Saturday, 26 March 2011

The Great Clothing Conspiracy

I've just come back from clothes shopping in Manchester. It's been a really hot week here, and I kind of realised very early on that I actually have no decent clothes for the summer aside from a couple of dresses that make me bulge out in bad places. Therefore, t-shirts and shorts were required.

I have such a love/hate relationship with clothes shopping, I really do. I love the buying of new things that I immediately want to wear as soon as I get home, and I love finding quirky t-shirts and things that nobody else will have. I hate finding my size.

I'm a strange person who is between a size 14 and 16 in most places. I'm not massively fat, surprisingly, I'm just wide in hip and shoulder, which means I can't go in a few high street shops. Places like Top Shop, Urban Outfitters, Pulp, Jane Norman and River Island, mostly.

The problem with these places is that they cater for thin, sleek types of girls - thinner than me, with absolutely no bust or curves. I don't even bother going in these places anymore (apart from Pulp, which occasionally has XL sizes that will fit), because despite them sometimes having nice things in there, I know there is literally no way I'll find my size.

Top Shop doesn't even have a size 16 - not in the shops, anyway. I find this massively discriminative. Why can't women of a certain size wear the same clothes as thin girls? It's like we're not allowed to look nice and expected to retreat to places like Marks and Spencer and various plus-size shops to buy our clothes. I went in a plus size shop today (I didn't realise it was one until I saw all the sizes started at 16, and the women in there were all obese), and the clothes in there were basically all shapeless t-shirts or baggy dresses - all the jeans had elasticated waistbands. That doesn't make anyone look nice, especially if you have a noticeable amount of flab on you.

I'm willing to entertain the idea that some of these places were established in different countries and are worldwide chains. However, it's important to remember that the average dress size is a 16. So why, then, are these shops not catering for the average size?
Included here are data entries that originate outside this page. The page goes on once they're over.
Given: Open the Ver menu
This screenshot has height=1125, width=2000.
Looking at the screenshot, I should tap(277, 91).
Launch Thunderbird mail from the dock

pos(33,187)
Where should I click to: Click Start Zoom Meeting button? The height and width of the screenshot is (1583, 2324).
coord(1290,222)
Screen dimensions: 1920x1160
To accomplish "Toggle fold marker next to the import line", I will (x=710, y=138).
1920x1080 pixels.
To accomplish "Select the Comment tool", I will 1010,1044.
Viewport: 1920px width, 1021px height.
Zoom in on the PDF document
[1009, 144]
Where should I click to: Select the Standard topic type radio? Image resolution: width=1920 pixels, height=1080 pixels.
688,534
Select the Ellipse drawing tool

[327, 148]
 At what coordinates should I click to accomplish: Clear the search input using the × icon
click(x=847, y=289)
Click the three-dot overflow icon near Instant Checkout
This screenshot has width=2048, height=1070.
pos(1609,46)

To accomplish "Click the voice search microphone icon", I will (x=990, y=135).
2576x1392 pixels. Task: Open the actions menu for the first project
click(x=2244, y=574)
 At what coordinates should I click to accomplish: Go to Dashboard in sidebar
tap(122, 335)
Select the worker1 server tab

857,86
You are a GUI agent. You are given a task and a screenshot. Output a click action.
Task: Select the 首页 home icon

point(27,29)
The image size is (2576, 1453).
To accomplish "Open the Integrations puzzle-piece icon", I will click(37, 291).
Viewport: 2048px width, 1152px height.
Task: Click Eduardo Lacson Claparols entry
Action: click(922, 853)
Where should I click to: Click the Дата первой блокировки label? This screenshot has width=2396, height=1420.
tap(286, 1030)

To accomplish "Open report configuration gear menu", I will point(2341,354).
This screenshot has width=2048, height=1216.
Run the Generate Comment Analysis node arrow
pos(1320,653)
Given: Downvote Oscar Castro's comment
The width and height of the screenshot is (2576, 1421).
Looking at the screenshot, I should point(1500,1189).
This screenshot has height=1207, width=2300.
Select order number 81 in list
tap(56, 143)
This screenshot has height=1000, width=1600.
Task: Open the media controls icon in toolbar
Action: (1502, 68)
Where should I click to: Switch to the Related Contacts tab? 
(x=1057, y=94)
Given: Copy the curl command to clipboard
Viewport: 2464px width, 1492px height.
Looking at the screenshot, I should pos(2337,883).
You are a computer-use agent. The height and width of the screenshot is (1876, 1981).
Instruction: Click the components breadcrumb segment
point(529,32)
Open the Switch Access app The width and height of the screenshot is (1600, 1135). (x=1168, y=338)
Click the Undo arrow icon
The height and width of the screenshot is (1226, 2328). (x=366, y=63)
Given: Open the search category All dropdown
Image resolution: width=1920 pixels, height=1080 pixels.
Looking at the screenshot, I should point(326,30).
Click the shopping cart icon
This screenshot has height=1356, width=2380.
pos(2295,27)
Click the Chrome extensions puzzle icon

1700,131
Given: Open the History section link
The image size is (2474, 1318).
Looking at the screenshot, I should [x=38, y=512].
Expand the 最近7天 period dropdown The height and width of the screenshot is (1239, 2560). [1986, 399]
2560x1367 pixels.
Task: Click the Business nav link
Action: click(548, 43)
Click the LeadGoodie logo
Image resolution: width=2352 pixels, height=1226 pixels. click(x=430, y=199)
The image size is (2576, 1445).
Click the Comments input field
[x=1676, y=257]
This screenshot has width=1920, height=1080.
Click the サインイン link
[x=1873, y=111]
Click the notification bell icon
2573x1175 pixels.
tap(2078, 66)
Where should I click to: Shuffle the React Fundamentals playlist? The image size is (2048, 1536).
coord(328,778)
American shops are the same, where the average dress size is no doubt even bigger than it is here. How they make any money from the public, I have no idea.

If I was feeling particularly cynical, I'd say it was all a giant conspiracy to keep fat people looking ugly so the thin people could still be the perfect idea of beauty. I might be right, seeing as I've still not seen fat women being used in clothes advertising (even for plus size retailers) unless it's to make a statement. Same goes for catwalk models, for that matter. A size 14/16 model looks odd and is usually made a big deal of in the fashion industry, if seen at all.

The fact is, people are still believing that thin people are better, and therefore more clothes are aimed at people lucky enough to have a size 0-8 figure. Things will usually look or fit better on these sorts of people too - a dress that looks attractive on a size 8 woman won't be as flattering on a fatter woman because of the cut of the dress.

I can't exactly think of a way to change this unless people try and make more of an effort to include size 14-22 women in more fashionable high street chains. However, I don't ever see this happening because people still have this image of a thin woman implanted in their heads as the aesthetic ideal. It's discriminative, sexist (because men don't have the same obligation to look nice) and backward as hell - but this is society.